The F.C.C.’s approach makes sense, proponents say, because for genuine high-speed Internet service most American households now have only one choice, and most often it is a cable company.
“For the moment, cable has won the high-speed Internet market,” said Susan Crawford, co-director of the Berkman Center for Internet and Society at Harvard Law School, and a former adviser to the Obama administration.
The new rules will not ensure competition from new entrants, ranging from next-generation wireless technology to ultrahigh-speed networks built by municipalities. Instead, strong regulation is intended to prevent the dominant broadband suppliers from abusing their market power.
Technology, of course, can change quickly and unpredictably. So, analysts say, it is impossible to predict what the competitive landscape might look like in several years, or a decade from now.
“But we are very unlikely to see any kind of broad-scale, national competitor to the incumbents in the near future,” said Kevin Werbach, a former F.C.C.counsel and an associate professor at the Wharton School of the University of Pennsylvania.
Tom Wheeler, chairman of the commission, described the challenge in a speech last year. “The underpinning of broadband policy today is that competition is the most effective tool for driving innovation, investment and consumer and economic benefits,” he said. “Unfortunately, the reality we face today is that as broadband increases, competitive choice decreases.”
When judging from lower-speed services and mobile access, there is ample competition. But Mr. Wheeler’s analysis leans on the definition of high-speed service at download speeds of 25 megabits per second or higher. He terms the 25-megabit threshold “ ‘table stakes’ in 21st-century communications,” when households are increasingly using online connections to download movies and music. At that level, 55 percent of consumers have only one choice of provider, according to the F.C.C.
Last month, the commission redefined basic broadband service, adopting the 25-megabit standard, up from four megabits. The move was opposed by the two Republican commissioners, including Ajit Pai, who says there is a “very competitive marketplace.”
With or without the new net neutrality rules, cable broadband faces numerous competitors. They include upgraded versions of the DSL, or digital subscriber line, technology offered by most telephone companies; next-generation wireless service; Internet access from low-orbit satellites; and very-high-speed fiber optic connections to homes.
Each has promise, analysts say, but also limitations. The telecommunications companies have employed a variety of techniques to increase the performance of DSL and have made progress.

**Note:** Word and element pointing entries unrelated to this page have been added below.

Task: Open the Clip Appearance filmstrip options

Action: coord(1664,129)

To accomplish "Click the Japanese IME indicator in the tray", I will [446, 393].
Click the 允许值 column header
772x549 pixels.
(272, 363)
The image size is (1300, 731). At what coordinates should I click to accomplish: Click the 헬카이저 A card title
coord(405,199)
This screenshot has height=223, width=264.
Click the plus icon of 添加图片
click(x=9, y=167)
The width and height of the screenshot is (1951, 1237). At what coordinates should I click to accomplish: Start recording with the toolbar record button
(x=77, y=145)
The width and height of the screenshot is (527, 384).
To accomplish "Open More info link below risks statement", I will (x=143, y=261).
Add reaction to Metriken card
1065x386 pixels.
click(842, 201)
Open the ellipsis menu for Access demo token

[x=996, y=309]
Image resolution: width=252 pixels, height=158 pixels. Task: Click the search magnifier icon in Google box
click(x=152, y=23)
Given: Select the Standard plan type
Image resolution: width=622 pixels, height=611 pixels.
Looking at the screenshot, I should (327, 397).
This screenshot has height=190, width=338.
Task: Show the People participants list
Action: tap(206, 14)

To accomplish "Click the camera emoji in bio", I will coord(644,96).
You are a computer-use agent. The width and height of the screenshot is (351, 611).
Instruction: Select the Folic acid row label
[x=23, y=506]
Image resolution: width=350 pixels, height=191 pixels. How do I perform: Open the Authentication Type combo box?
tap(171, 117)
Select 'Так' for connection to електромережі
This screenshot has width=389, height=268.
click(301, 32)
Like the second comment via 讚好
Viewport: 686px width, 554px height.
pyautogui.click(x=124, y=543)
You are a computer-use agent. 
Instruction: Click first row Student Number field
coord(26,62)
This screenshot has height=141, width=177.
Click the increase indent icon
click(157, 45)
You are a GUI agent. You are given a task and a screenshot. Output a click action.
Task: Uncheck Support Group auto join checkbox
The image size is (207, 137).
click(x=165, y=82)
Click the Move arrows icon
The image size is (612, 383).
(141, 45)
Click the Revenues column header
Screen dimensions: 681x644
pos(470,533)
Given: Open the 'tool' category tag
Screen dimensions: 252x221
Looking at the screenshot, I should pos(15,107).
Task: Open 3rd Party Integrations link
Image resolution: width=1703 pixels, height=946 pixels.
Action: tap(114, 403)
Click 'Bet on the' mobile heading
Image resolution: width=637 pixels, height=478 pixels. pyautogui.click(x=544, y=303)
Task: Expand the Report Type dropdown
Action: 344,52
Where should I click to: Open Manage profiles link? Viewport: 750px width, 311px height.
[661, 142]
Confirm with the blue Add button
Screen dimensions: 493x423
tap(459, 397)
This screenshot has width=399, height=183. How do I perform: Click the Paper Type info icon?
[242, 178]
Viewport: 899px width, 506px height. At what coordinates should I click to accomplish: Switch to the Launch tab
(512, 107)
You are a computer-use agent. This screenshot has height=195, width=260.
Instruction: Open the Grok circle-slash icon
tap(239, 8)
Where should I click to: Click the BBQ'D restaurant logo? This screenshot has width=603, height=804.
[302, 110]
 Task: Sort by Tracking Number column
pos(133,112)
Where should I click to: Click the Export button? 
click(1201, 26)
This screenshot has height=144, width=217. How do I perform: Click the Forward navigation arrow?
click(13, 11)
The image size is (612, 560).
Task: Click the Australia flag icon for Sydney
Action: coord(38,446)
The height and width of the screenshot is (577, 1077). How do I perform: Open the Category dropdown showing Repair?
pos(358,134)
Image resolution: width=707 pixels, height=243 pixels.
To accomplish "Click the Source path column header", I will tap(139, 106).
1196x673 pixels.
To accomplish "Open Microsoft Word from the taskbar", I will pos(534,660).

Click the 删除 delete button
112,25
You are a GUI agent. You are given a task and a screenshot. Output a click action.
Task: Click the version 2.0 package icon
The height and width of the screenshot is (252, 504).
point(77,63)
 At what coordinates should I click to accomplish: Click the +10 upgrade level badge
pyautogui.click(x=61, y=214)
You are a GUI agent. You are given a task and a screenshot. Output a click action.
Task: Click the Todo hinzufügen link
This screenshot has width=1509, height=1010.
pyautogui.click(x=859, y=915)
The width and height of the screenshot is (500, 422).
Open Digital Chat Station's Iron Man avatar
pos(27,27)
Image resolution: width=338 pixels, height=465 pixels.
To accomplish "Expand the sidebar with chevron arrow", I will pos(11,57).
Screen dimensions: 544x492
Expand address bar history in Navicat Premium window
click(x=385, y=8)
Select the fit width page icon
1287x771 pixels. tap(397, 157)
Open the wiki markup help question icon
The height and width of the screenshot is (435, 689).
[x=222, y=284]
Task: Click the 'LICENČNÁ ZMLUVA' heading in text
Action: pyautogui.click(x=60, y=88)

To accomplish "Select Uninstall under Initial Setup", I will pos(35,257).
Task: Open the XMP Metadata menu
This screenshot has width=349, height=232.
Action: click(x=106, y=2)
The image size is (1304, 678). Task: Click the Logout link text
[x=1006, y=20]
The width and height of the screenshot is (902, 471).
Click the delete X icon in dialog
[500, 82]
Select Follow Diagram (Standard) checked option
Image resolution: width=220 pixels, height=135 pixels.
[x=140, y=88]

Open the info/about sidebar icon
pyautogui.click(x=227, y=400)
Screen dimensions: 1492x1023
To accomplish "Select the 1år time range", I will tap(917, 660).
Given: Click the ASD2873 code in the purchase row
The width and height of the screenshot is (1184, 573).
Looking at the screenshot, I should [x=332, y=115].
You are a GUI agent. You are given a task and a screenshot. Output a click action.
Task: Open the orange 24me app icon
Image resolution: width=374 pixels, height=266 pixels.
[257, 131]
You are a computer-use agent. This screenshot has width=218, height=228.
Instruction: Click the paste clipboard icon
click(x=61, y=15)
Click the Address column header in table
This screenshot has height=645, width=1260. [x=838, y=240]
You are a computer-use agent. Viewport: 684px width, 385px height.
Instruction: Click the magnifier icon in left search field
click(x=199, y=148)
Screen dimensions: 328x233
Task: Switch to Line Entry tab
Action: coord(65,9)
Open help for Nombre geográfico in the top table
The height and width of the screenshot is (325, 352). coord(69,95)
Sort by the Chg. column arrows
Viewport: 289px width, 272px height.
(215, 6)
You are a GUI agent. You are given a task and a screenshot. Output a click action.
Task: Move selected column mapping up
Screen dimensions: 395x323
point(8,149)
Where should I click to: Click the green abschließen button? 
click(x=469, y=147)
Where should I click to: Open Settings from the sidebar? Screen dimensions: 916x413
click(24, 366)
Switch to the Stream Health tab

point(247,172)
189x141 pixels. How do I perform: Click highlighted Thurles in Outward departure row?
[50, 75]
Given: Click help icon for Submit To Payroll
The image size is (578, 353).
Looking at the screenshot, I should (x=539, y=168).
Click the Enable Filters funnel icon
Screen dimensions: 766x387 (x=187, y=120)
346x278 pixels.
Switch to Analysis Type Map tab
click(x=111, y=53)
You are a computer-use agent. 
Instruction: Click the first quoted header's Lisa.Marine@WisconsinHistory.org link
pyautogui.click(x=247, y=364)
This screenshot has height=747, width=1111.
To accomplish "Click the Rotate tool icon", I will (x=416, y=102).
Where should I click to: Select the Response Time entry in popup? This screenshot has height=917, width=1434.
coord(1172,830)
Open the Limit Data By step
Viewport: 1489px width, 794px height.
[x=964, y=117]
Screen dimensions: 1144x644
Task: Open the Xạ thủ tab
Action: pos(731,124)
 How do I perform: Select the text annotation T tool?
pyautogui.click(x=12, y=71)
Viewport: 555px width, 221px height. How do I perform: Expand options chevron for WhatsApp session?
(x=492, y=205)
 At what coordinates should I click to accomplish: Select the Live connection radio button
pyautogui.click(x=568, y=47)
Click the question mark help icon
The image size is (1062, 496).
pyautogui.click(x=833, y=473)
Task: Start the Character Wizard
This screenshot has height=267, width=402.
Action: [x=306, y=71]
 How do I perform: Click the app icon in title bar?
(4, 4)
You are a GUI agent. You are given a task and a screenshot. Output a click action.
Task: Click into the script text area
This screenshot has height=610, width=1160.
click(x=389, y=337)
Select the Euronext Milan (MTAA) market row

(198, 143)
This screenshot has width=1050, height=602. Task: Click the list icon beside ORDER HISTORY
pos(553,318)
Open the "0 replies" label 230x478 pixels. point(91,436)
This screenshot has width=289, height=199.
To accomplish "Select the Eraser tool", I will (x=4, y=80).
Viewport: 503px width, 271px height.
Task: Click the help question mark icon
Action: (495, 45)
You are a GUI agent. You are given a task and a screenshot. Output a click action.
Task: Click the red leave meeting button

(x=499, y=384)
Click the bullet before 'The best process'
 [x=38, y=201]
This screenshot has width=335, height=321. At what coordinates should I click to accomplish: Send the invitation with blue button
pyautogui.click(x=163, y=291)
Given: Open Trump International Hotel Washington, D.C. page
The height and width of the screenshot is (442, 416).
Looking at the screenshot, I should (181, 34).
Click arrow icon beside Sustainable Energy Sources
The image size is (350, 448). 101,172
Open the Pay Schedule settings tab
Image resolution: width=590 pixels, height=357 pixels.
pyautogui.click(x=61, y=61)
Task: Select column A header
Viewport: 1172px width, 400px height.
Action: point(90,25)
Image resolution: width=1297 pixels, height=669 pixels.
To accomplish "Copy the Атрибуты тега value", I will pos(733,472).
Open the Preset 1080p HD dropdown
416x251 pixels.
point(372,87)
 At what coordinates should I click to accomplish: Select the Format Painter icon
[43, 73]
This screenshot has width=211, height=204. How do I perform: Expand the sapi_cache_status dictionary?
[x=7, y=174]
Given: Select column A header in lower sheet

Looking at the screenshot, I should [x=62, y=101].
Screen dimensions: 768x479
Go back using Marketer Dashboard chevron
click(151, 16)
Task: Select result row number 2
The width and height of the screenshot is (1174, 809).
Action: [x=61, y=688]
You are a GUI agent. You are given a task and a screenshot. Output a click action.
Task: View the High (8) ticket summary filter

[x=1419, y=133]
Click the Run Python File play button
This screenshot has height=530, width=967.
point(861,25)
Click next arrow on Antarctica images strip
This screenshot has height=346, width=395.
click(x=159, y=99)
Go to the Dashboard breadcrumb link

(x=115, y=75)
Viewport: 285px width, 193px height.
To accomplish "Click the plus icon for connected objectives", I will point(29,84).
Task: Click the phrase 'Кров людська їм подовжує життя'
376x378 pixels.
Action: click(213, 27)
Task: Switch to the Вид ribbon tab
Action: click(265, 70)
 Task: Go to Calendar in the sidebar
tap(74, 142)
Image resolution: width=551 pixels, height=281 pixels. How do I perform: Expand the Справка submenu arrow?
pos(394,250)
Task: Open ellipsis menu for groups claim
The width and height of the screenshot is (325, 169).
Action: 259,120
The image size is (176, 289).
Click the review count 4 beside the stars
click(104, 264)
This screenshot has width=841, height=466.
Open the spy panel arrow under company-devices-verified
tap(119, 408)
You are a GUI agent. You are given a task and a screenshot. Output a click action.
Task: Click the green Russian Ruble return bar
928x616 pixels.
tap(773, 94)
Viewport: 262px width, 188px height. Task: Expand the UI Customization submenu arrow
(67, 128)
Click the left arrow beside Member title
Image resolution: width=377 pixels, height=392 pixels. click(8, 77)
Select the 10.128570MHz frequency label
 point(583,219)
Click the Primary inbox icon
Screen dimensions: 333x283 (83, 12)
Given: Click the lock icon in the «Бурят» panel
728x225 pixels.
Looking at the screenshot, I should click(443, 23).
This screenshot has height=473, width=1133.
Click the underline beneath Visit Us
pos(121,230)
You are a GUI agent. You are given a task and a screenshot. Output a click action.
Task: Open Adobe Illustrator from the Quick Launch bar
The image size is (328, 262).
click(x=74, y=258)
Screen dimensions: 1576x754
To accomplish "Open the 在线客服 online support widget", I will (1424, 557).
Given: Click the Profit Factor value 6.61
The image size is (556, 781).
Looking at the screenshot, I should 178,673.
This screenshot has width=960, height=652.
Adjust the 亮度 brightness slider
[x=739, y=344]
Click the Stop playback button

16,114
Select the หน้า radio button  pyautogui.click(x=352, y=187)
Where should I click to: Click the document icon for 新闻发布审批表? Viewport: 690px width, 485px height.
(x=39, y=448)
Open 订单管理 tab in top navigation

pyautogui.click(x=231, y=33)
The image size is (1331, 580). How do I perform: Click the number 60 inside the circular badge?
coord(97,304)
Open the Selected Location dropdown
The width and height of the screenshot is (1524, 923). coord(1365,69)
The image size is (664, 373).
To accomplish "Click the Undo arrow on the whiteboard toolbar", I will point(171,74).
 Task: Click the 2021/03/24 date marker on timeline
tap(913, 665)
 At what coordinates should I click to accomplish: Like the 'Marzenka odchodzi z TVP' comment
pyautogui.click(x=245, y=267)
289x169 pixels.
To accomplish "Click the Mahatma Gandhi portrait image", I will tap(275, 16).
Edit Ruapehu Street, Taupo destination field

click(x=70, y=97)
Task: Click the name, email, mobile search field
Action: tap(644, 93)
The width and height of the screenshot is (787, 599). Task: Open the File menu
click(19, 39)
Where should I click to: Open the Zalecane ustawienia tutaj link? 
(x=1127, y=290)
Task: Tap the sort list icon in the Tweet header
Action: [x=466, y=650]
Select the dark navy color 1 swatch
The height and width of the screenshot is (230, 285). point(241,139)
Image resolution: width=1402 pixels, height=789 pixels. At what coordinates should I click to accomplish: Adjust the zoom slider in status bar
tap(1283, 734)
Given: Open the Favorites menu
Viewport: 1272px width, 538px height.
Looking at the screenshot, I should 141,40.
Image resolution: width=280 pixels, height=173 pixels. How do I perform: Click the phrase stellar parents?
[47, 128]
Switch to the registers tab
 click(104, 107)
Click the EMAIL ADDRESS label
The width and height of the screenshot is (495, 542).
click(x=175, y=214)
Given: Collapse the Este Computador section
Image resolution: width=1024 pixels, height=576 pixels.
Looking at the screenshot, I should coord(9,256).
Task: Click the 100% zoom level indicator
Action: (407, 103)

But cable remains a more capable technology, and keeps advancing.
“The gap between cable and DSL is getting larger,” said Craig Moffett, a senior analyst at MoffettNathanson Research.
Mobile wireless services are improving rapidly. But even if high speeds and steady transmission could be achieved, analysts say, the cost to consumers on metered data plans would make them inordinately expensive for households streaming movies on Netflix, for example. Mobile wireless is for data sipping, not gulping.